### SOURCE PASSAGE
------------------------------

My model based on 3 convolutions has no problems converging when using dropout and LRN. After i substituted both layers out with a batch norm layer, it no longer converges. I believe im using it correctly but doesn't work no matter how small the learning rate i set is. Can anyone here shed some light on why?
Original Model:

layer {
name: "conv1"
type: "Convolution"
bottom: "data"
top: "conv1"
param {
lr_mult: 1
}
param {
lr_mult: 2
}
convolution_param {
num_output: 48
pad: 0
kernel_size: 5
stride: 1
weight_filler {
type: "xavier"
}
bias_filler {
type: "constant"
}
}
}
layer {
name: "drop1"
type: "Dropout"
bottom: "conv1"
top: "conv1"
dropout_param {
dropout_ratio: 0.5
}
}
layer {
name: "relu1"
type: "ReLU"
bottom: "conv1"
top: "conv1"
}
layer {
name: "norm1"
type: "LRN"
bottom: "conv1"
top: "norm1"
lrn_param {
local_size: 3
alpha: 0.0001
beta: 0.75
}
}
layer {
name: "pool1"
type: "Pooling"
bottom: "norm1"
top: "pool1"
pooling_param {
pool: MAX
kernel_size: 2
stride: 2
}
}
.... Repeat x3
New Model:

layer {
name: "conv1"
type: "Convolution"
bottom: "data"
top: "conv1"
param {
lr_mult: 1
}
param {
lr_mult: 2
}
convolution_param {
num_output: 48
pad: 0
kernel_size: 5
stride: 1
weight_filler {
type: "xavier"

------------------------------

### TO DO
Copy the part of the forum post from "My model based" to "light on why?", substituting "step size" for "learning rate". The data are drawn from a source separate from the forum post.

### DATA
------------------------------

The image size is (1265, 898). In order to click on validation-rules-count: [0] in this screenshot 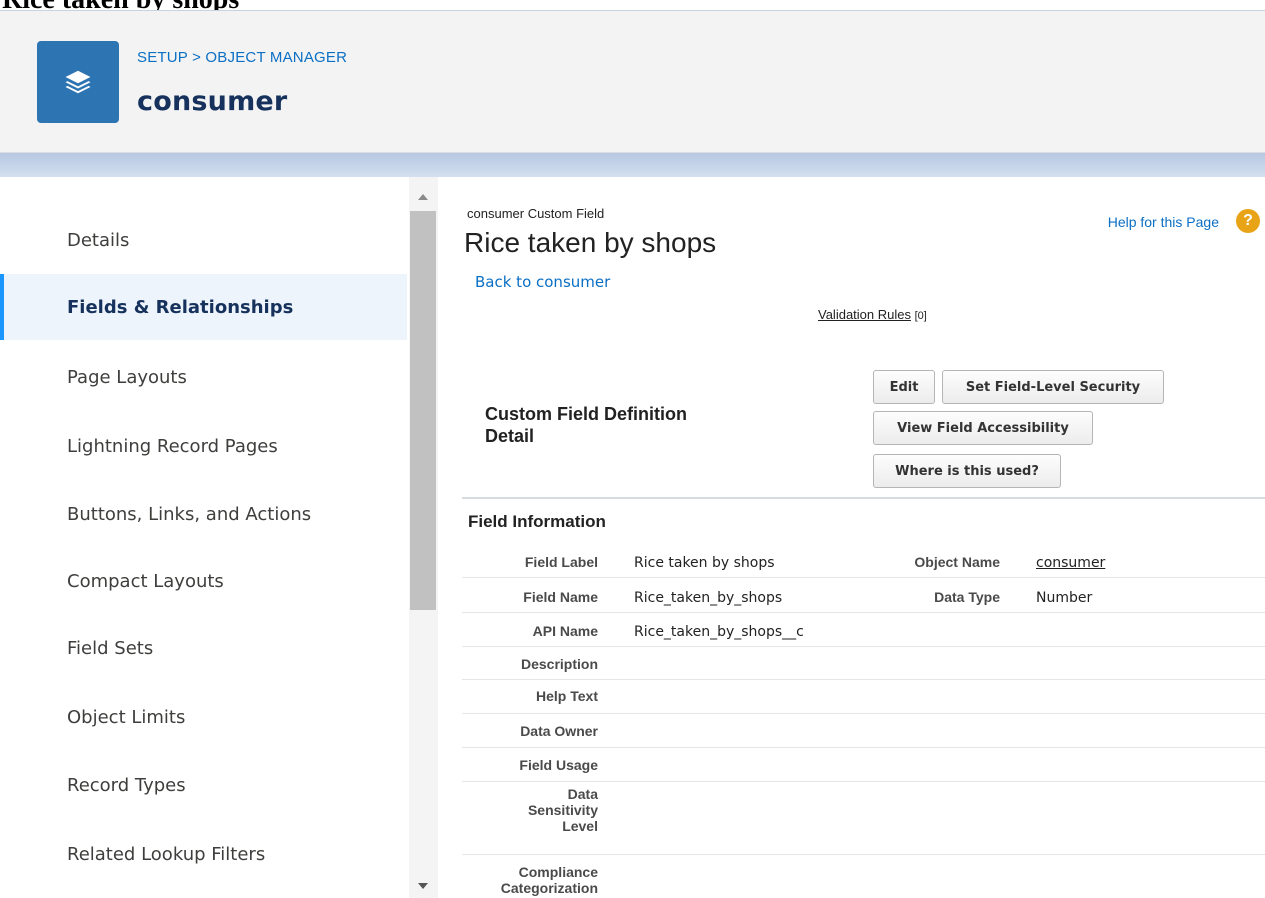, I will do `click(920, 316)`.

------------------------------

### RESULT
My model based on 3 convolutions has no problems converging when using dropout and LRN. After i substituted both layers out with a batch norm layer, it no longer converges. I believe im using it correctly but doesn't work no matter how small the step size i set is. Can anyone here shed some light on why?